Enhancement of methylbenzylnitrosamine-induced esophageal carcinogenesis in zinc-deficient rats: effects on incorporation of [3H]thymidine into DNA of esophageal epithelium and liver

Abstract

[³H]Thymidine incorporation was measured in esophageal epithelium and liver DNA of rats fed a control diet ad libitum, a zinc-deficient diet or a control diet, pair fed to the food intake of zinc-deficient rats. Additional groups of rats on each diet were dosed i.g. (2.5 mg/kg body wt) one or six times with the esophageal carcinogen methylbenzylnitrosamine (MBN). The zinc-deficient diet significantly increased [3H]thymidine incorporation into esophageal epithelium DNA at 14 days and reached a maximum at 28 days which was approximately three times that of the control ad libitum diet rats. Pair feeding significantly decreased incorporation into the esophageal epithelium DNA relative to the control ad libitum diet, by approximately 60% after 14 days. None of the diets affected [3H]thymidine incorporation in liver DNA. [³H]Thymidine incorporation was significantly inhibited for 48–72 h in the esophageal epithelium and liver DNA of all dietary groups after a single i.g. dose of MBN before returning to predos-ing levels.
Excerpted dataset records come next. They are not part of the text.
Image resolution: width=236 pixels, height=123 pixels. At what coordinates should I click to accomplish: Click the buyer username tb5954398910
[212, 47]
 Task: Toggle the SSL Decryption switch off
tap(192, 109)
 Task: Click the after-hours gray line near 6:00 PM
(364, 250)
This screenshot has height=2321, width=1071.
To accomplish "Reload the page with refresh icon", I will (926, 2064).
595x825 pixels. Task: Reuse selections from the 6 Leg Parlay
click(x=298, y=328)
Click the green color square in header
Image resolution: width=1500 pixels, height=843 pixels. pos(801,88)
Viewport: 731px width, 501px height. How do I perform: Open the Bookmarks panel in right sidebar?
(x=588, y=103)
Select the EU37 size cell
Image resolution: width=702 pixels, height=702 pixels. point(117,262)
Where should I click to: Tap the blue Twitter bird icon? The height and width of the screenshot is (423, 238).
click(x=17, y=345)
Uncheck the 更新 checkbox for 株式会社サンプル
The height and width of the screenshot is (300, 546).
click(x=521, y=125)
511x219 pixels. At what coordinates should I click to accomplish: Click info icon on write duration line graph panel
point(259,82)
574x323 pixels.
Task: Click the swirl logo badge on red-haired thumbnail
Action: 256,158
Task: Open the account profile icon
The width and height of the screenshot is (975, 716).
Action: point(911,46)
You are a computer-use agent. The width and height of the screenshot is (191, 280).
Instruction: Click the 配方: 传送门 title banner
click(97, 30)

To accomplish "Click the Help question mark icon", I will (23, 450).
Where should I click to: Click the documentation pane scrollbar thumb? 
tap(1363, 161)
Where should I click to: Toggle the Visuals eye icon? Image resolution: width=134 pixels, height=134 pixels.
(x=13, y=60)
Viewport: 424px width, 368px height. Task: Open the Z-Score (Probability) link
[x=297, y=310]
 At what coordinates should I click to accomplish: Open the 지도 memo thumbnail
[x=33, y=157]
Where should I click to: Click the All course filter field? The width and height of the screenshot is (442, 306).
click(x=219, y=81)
The period of inhibition of [3H]thymidine incorporation was lengthened in all groups after six doses of MBN; the greatest increase (10 days) being noted in the esophageal epithelium DNA of the zinc-deficient rats. This inhibition was followed by a significant increase above predosing levels in the esophageal epithelium but not in the liver. The maximum increase occurred 7 days after the completion of MBN dosing in the control ad libitum group, at 14 days in the control pair-fed group and at 36 days in the zinc-deficient group. These findings suggest that the enhancement of MBN-induced esophageal tumors by zinc deficiency is due in part to the increased proliferation of the target cells with a concomitant greater accessibility of the cellular DNA to the carcinogen.